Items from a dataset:
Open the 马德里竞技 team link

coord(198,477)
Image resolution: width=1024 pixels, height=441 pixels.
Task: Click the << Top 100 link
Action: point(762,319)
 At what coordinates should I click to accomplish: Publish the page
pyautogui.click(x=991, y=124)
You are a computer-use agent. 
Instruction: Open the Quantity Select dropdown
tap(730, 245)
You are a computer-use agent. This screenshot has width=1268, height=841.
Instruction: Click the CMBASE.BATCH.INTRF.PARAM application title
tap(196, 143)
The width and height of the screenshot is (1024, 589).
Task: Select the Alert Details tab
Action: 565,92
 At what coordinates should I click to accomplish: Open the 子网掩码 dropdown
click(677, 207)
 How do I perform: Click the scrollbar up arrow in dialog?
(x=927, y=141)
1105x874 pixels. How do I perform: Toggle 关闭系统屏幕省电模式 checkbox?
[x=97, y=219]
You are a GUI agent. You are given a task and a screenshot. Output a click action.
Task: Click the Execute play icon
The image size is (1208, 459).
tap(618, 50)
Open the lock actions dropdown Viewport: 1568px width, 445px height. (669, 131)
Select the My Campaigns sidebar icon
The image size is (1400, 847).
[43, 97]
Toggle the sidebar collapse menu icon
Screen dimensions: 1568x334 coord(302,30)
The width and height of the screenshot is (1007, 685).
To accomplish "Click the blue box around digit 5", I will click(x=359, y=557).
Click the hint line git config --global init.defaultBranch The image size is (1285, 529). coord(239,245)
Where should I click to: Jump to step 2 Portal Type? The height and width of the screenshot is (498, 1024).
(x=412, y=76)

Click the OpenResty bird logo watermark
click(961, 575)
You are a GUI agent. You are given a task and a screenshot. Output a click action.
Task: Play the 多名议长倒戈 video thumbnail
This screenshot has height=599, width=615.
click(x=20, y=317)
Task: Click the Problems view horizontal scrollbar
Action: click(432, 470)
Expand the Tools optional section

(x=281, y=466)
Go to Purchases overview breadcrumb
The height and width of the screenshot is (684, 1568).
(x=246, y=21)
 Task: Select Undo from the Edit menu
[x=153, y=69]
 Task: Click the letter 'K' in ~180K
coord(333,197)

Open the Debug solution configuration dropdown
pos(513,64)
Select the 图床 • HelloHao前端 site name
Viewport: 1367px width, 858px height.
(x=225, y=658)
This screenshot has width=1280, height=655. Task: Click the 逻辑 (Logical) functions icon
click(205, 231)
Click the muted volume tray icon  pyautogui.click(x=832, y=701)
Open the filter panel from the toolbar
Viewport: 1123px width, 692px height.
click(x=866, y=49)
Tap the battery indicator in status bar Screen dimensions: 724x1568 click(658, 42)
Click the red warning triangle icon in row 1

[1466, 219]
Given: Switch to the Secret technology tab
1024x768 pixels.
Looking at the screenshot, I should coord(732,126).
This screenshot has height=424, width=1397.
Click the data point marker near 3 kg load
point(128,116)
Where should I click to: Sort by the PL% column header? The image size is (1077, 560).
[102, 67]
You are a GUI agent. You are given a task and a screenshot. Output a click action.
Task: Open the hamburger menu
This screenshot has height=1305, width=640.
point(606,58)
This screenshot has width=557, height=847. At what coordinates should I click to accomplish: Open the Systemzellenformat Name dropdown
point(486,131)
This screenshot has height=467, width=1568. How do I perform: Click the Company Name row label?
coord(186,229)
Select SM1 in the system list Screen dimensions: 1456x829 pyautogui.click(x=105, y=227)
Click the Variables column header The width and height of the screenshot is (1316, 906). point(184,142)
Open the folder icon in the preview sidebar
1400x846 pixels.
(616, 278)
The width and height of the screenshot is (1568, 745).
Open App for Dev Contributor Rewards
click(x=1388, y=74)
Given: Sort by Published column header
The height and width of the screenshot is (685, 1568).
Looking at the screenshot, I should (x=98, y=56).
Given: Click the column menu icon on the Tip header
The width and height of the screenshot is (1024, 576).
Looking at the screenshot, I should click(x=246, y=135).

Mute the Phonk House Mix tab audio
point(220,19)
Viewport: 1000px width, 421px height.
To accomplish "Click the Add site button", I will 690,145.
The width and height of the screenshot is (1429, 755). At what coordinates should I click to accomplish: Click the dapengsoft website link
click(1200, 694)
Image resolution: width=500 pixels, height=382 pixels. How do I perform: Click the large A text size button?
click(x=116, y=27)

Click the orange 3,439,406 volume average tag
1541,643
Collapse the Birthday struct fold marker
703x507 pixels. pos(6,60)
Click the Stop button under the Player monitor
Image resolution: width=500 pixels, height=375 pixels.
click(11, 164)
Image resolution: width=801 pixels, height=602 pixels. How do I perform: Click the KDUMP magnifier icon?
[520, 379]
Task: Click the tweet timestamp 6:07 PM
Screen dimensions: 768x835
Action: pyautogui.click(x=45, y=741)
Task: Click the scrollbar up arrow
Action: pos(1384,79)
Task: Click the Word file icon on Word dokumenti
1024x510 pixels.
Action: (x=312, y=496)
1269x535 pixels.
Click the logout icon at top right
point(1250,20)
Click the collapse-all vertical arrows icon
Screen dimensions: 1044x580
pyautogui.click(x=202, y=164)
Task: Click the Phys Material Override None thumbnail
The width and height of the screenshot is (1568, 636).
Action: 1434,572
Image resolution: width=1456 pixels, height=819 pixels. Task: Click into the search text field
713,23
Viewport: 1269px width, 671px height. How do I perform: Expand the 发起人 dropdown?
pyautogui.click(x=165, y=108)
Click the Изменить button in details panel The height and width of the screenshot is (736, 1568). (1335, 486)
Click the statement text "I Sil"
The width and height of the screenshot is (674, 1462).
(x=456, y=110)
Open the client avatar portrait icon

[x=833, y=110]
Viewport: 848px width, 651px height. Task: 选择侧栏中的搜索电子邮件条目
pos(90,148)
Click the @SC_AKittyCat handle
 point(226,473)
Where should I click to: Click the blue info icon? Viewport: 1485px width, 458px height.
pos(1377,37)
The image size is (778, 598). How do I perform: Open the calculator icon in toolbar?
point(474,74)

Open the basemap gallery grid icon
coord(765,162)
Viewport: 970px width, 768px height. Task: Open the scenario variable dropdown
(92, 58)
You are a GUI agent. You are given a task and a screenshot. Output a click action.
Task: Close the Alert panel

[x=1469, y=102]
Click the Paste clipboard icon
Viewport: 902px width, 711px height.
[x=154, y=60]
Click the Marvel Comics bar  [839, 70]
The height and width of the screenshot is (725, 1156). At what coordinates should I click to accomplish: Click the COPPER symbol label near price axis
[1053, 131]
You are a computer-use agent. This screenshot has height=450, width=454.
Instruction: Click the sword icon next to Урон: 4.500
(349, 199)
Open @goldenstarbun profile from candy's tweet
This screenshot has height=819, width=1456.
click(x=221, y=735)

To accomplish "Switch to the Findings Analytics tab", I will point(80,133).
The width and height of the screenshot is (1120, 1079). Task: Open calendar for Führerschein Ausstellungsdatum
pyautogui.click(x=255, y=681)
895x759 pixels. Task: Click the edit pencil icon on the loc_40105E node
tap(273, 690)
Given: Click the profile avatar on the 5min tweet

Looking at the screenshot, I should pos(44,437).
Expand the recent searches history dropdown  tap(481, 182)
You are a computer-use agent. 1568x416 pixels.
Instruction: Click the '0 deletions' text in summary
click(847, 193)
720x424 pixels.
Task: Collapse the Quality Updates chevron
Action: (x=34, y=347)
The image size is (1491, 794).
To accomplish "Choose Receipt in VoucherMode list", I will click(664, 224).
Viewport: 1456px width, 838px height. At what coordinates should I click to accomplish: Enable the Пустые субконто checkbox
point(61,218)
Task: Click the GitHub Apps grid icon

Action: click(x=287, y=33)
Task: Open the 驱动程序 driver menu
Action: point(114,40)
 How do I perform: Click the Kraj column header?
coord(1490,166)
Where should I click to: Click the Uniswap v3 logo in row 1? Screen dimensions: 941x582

*REQUIRED WORK*: Scan the records for lines that hold "computer", and reproduce each one you find.

*FINISHED EXERCISE*:
You are a computer-use agent. 
You are a computer-use agent. This screenshot has width=1268, height=841.
You are a computer-use agent. This screenshot has height=450, width=454.
You are a computer-use agent. 1568x416 pixels.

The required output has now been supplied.